Possibly not an ET symptom but thought I would a... - MPN Voice
Possibly not an ET symptom but thought I would ask :)
Chilblains?
Was going to say if you were on Hu. It could have been gout as that is a side effect of hu bu would not be a bad idea to get your GP to rule it outStay safe
Seasons greetings
Scottish terrier
Yes maybe I should say to my GP. Will see how it is in the morning. Thank you for advice!
As it happens, I did have problems with my toes about twelve years ago when I had ET, also JAK2. It started with one toe feeling hot, itchy and sore. My GP thought it was a chilblain, but over the next few years I had a series of nasty infections on different toes. At their worst, I had pus coming out from under the toenail and it was extremely painful. My GP was stumped, as was my haematologist. Antibiotics didn't help and when my haematologist tried taking me off Hydroxycarbamide for two weeks it made no difference. My feet and ankles also swelled up badly, so that my stretched skin kept pulling at my toes. Overall I was in a pretty bad way.In desperation I bought a book about water retention and one of the the suggestions was giving up wheat. I tried it and amazingly, within two weeks, my feet were a normal size and the current infection had started to heal! I also lost a shed load of weight!
Strangely, I can now eat wheat with no ill effects, and I am, because I am trying to regain the weight I lost having my SCT. But I wouldn't hesitate to give it up again.

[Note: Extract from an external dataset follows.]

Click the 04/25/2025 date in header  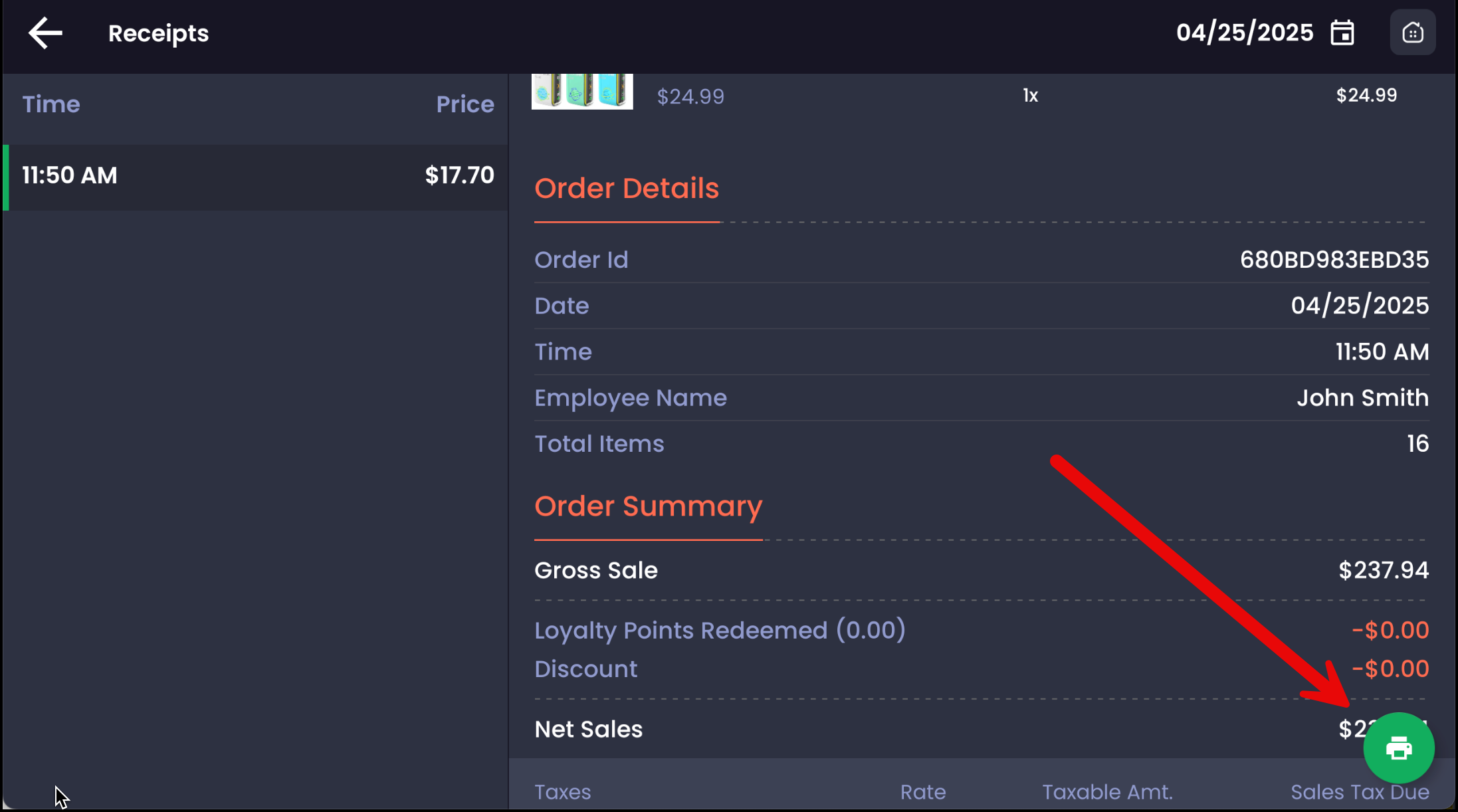pos(1244,33)
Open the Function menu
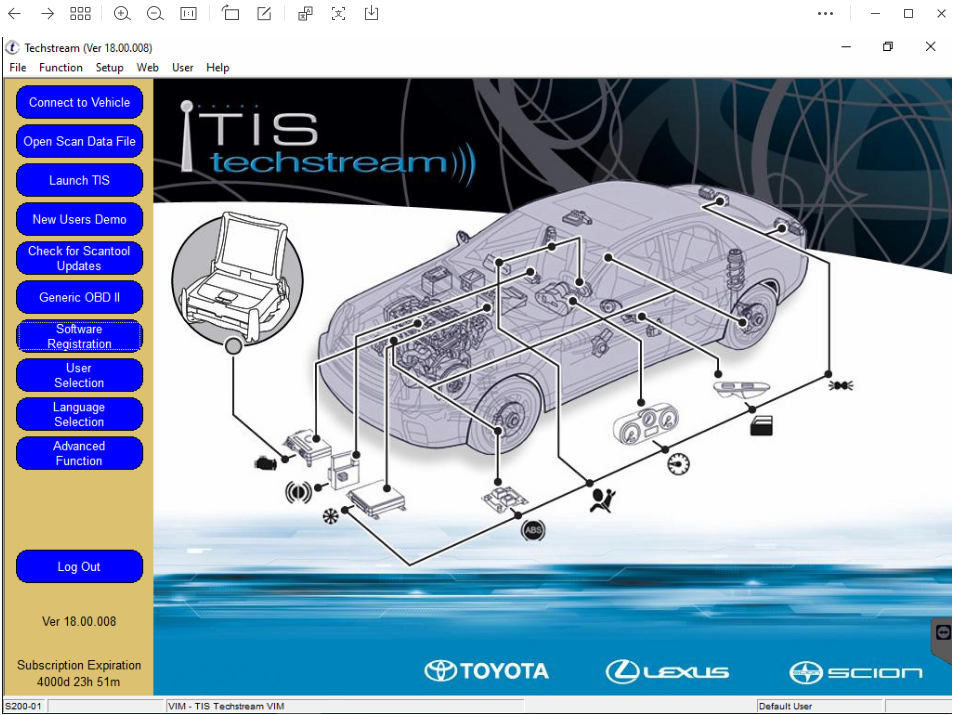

This is probably far too much information but I do suggest that you keep an eye on your toes and feet - I wouldn't wish my experience on anyone!
Jennie
Hi Jenni, how are you doing? I've been following your journey and have been hoping that it is an easy a ride as I can be during and after your SCT. Thanks for your telling me about your experience. I am currently Gluten Free. Have been since ET diagnosis but your experience makes me wonder if gluten has sneaked its way into my diet in some way. So this definitely something I should consider. It's just so strange. Not so bad today ( I think) but I'm currently in work so can't check until later. I hope what happened to u doesn't occur. Jeez even from the perspective I need to be able to get around for my daughter. I will see how it goes overnight tonight. Thanks again. B
I found it was cold weather . My little toe was purple . Now platelets down this year my feet are normal.Maybe try soaking feet in hot water with a bit of mustard powder . Have kettle near to keep topping up water . For about 15 mins
Or rosemary oil is good .
If continues send photo to GP or make appointment.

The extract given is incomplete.